A run down memory lane shows that Nigeria was far better in the past than in the present time, in fact it is very difficult at the moment to point at any better improvement. From water supply, to electricity supply, to fuel refining, to good road, to industries, to exchange rate, to education, just name it.
Let us go down to history a bit so that one can understand the issue better.
In 1980 Nigeria Exchanged 80kobo to 1$
Today Nigeria Exchanges almost ₦480 to 1$
Some major reasons have been captured by a lot of people and it is a fact that Nigeria was far more productive in 1980 than we are today
Let us use 1980 as a point of reference. The key reasons for economic growth were as follows:
1) We were a net exporter of refined petroleum products. Today we import virtually all our refined petroleum products.
2) We majorly rode in locally assembled cars, buses and trucks. Peugeot cars were assembled in Kaduna and Volkswagen cars in Lagos.
3) Leyland in Ibadan and ANAMCO in Enugu produced our buses and trucks.
4) Steyr at Bauchi was producing our Agricultural tractors.
5) And it was not just Assembly; we were producing many of the components.
6) Vono Products Company in Lagos was producing the seats.
7) Exide in Ibadan was producing the batteries, not just for Nigeria but for the entire West African region.
8) Isoglass and TSG in Ibadan were producing the windshields.
9) Ferodo in Ibadan was producing the brake pads and discs.
10) Tyres were produced by Dunlop in Lagos and Mitchelin in Portharcourt.
And I mean tyres produced from rubber plantations located in the country like Ogun and Rivers State.
12) We were listening to Radio and watching television sets assembled in Ibadan by Sanyo.
13) We were using refrigerators, freezers and Airconditioners produced by Thermocool and Debo.

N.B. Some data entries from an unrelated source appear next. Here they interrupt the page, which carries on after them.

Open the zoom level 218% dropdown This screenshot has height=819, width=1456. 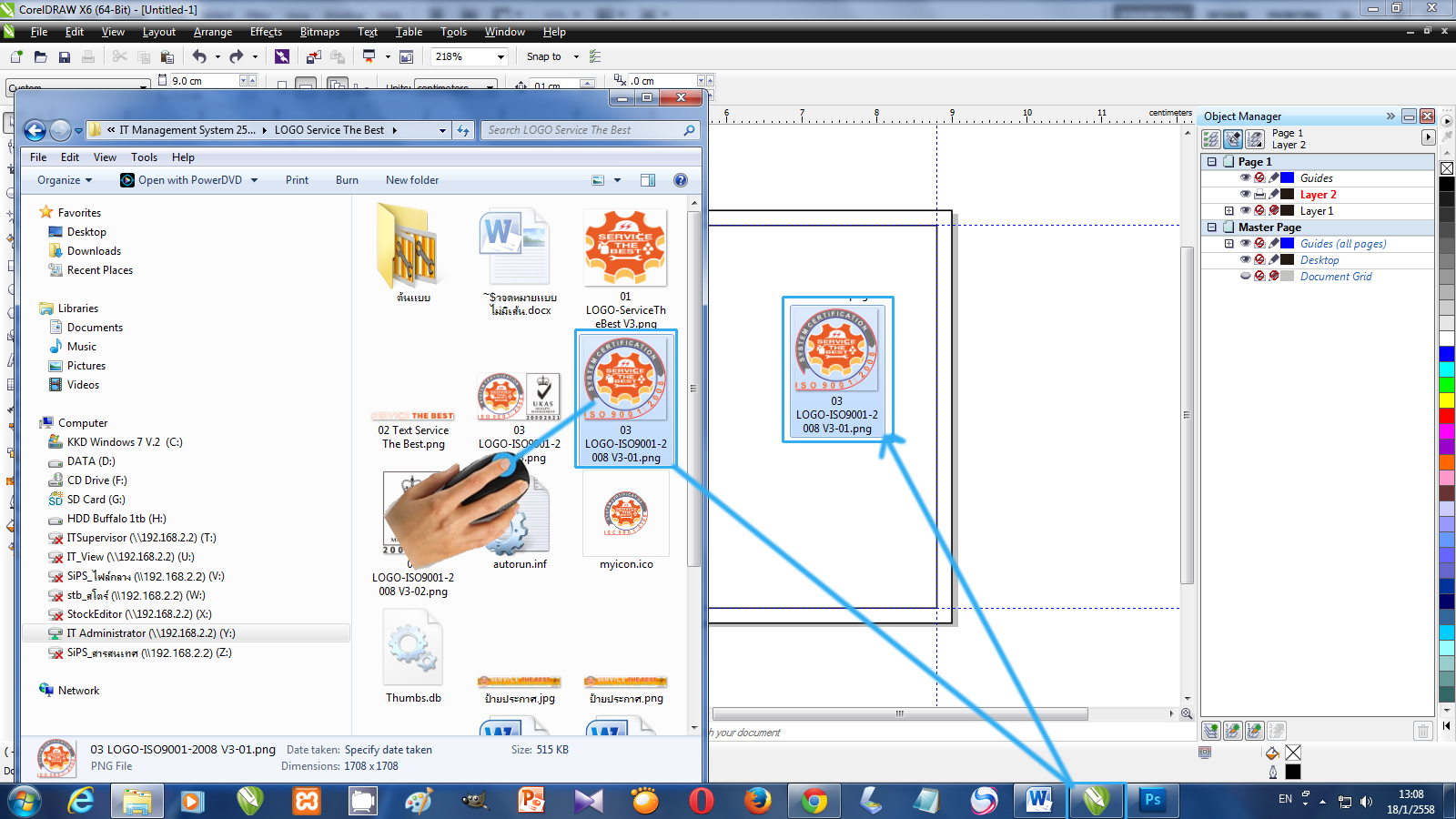[x=500, y=56]
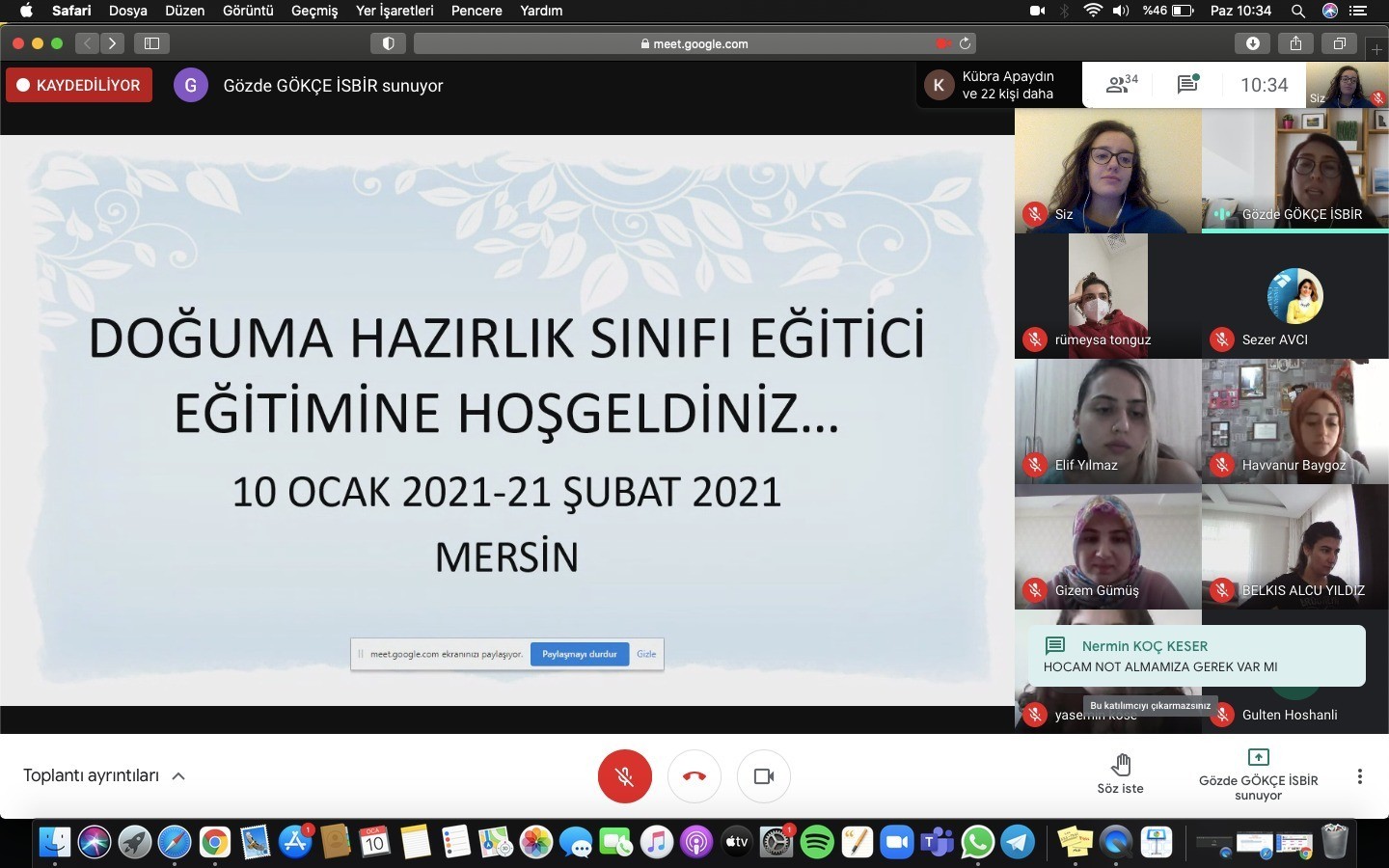The height and width of the screenshot is (868, 1389).
Task: Click the red hang up call icon
Action: click(694, 776)
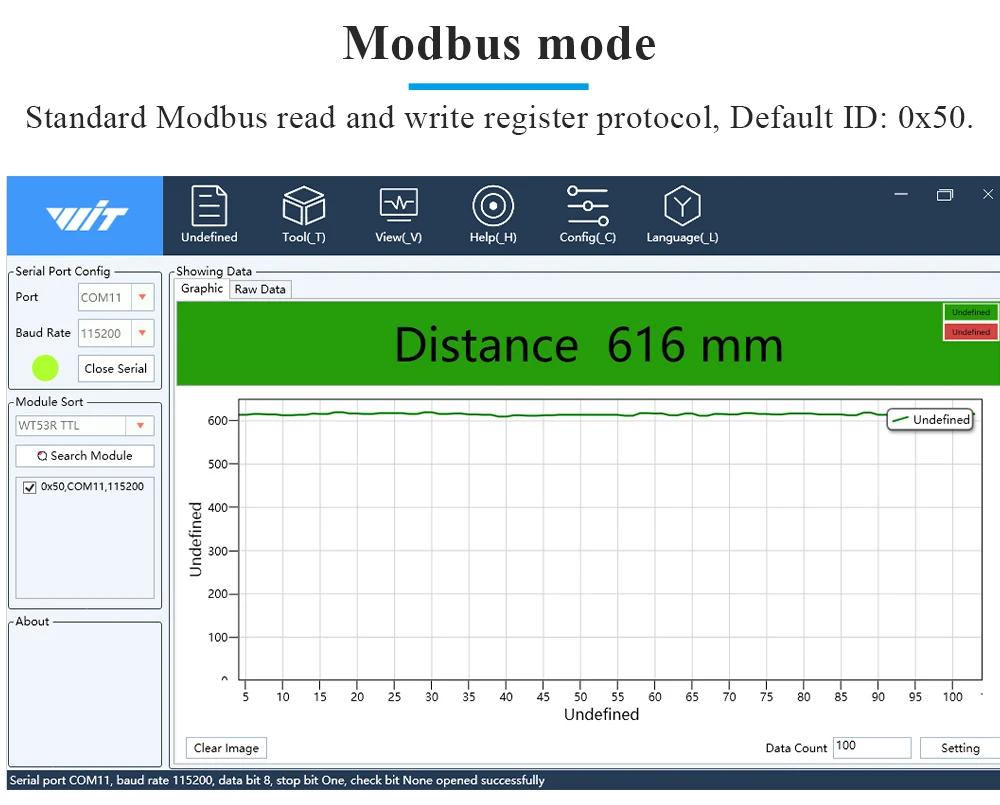
Task: Uncheck the 0x50,COM11,115200 module checkbox
Action: (x=29, y=488)
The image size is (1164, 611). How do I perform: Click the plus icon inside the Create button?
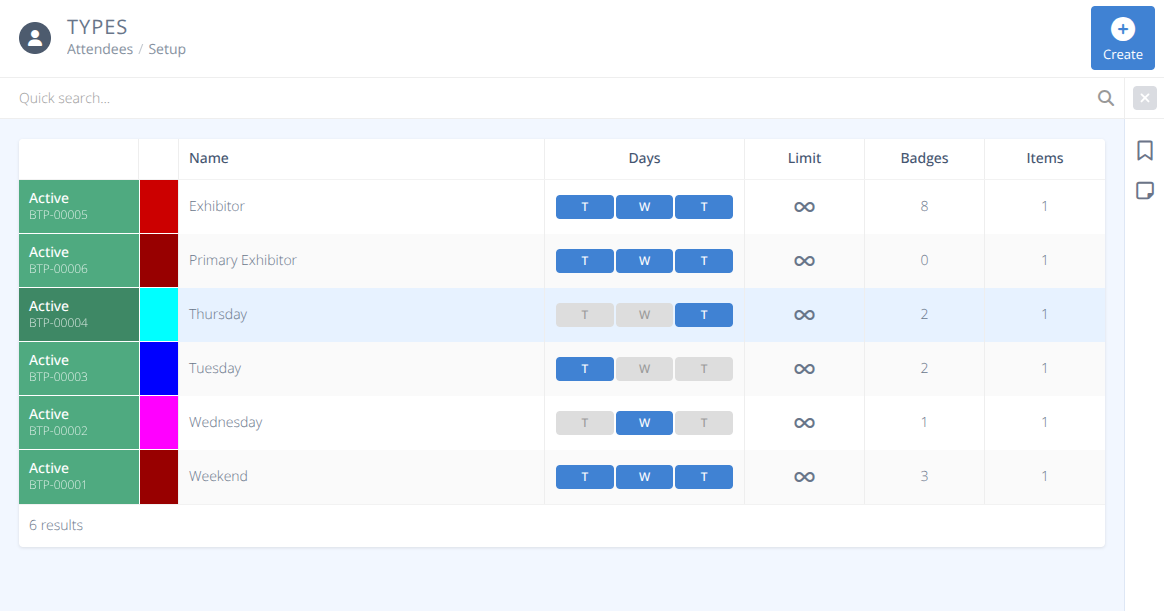tap(1122, 28)
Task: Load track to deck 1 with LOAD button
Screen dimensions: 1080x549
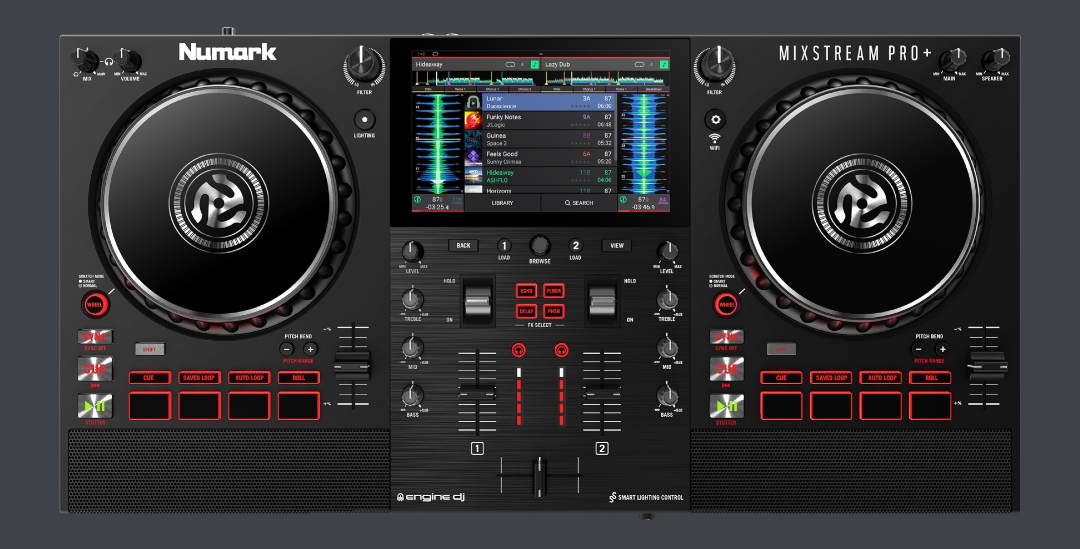Action: point(504,246)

14) We were majorly wearing clothes produced from the UNTL textile mills in Kaduna and Chellarams in Lagos.
Not from imported cotton but from cotton grown in Nigeria.
15) Our water was running through pipes produced by Kwalipipe in Kano and Duraplast in Lagos.
16) Our toilets were fitted with WC produced at Kano and Abeokuta.
We were cooking with LPG gas stored inside gas cylinders produced at the NGC factory in Ibadan.
17) Our electricity was flowing through cables produced by the Nigerian wire and Cable, Ibadan and Kablemetal in Lagos and Portharcourt.
18) We had Bata and Lennards producing original shoes we were putting on.
Not from imported leather but from locally tanned leather at Kaduna.
19) We were mainly flying our airways, the Nigeria Airways, to most places in the world.
The Airways then was about the biggest in Africa at that time.
20) Most of the food we ate were being grown or produced in Nigeria.
We were producing all of the above and more in 1980
In fact, today, we import almost everything.
There lies the source of the terrible exchange rate we are experiencing today and everybody reading this has a critical role to play in reversing this very unfortunate trend.
It is not enough for us to complain about the exchange rate or point out what others are not doing or are failing to do, the key question is what are we producing or what are we planning to produce?
Going forward, it’s time to ponder and think of the way forward progressively before it becomes very late.